Causes of Peyronie's Disease
The exact cause of Peyronie's disease is not well understood; however, there are a few potential causes that most Urologist agree likely play a role in the condition.
Trauma to the penis is one of the most common causes of Peyronie’s disease. When the penis bends or is struck severely, the penile tissue can tear and lead to an overproduction of collagen during the wound healing process. This excess collagen can reduce normal tissue elasticity and cause painful erections, curvature, and penile deformities.

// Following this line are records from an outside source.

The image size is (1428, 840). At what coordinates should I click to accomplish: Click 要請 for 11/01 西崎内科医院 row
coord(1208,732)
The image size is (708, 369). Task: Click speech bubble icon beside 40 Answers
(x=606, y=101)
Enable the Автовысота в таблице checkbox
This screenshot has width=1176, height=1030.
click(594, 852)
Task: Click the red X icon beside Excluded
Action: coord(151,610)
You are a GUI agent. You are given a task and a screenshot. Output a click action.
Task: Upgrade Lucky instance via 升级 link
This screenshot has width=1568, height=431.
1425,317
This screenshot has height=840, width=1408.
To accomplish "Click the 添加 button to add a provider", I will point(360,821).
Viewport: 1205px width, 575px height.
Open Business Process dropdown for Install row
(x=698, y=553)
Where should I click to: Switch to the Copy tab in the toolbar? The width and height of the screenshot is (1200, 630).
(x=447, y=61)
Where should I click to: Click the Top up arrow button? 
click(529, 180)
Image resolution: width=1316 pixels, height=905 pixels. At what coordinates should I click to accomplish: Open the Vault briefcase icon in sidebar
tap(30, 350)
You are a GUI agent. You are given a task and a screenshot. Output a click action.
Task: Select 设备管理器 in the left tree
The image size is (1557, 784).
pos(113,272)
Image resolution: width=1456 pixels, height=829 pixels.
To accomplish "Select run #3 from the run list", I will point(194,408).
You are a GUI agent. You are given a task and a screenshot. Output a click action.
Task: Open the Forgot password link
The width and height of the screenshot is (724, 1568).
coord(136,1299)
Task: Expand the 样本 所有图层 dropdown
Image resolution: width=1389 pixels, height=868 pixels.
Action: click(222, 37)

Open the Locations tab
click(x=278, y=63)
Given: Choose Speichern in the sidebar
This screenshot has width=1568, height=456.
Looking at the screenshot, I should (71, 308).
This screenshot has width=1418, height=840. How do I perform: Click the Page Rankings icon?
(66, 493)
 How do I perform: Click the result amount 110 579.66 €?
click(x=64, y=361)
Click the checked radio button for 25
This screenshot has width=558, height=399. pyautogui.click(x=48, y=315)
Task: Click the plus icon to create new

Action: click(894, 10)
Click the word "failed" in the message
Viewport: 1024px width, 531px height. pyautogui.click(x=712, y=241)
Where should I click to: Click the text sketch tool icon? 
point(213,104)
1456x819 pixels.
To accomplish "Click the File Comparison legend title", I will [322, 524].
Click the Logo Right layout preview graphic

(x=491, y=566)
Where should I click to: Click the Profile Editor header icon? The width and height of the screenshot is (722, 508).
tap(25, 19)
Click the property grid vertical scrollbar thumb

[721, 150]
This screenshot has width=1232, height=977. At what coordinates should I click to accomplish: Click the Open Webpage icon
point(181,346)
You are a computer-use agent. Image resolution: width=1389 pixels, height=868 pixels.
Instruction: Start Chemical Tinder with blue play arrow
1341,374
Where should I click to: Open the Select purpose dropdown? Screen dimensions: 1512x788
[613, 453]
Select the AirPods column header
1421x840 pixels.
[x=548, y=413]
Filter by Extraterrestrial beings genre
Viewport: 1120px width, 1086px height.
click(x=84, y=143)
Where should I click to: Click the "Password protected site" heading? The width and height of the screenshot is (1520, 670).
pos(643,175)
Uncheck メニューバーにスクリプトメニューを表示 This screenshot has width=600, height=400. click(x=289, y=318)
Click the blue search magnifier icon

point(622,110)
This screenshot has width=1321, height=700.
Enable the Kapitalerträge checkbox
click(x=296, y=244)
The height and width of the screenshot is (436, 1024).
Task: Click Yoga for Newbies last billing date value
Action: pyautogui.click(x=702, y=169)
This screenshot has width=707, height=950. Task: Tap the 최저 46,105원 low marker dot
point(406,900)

Many patients have a genetic predisposition to Peyronie’s disease and other related fibrotic tissue disorders. A parent or other close relative may have had one or more of these conditions. In some cases, patients with Peyronie’s disease may also develop Dupuytren’s disease (a buildup of plaque in the palm of the hand causing pain and palmar contracture) or plantar fibromatosis (a buildup of plaque in the foot causing pain and difficulty walking).
Medications/ Vitamins/ Supplements
Medications often used for treating high blood pressure that belong to the drug class known as beta adrenergic blocking agents (beta-blockers) have been reported to cause fibrotic tissue disorders. Anti-seizure medications such as phenytoin and certain supplements such as glucosamine/chondroitin and large doses of supplemental vitamin C may also promote the production of excess collagen.
Peyronie's disease has been associated with a number of conditions including diabetes, gout, and heart disease. Some research suggest that Peyronie's disease may be an autoimmune disorder. It has been theorized that repeated minor trauma to the tissue in penis might trigger the immune system to respond to heal the injury; however, the body is improperly responds and produces excess fibrotic tissue or fibrotic plaque.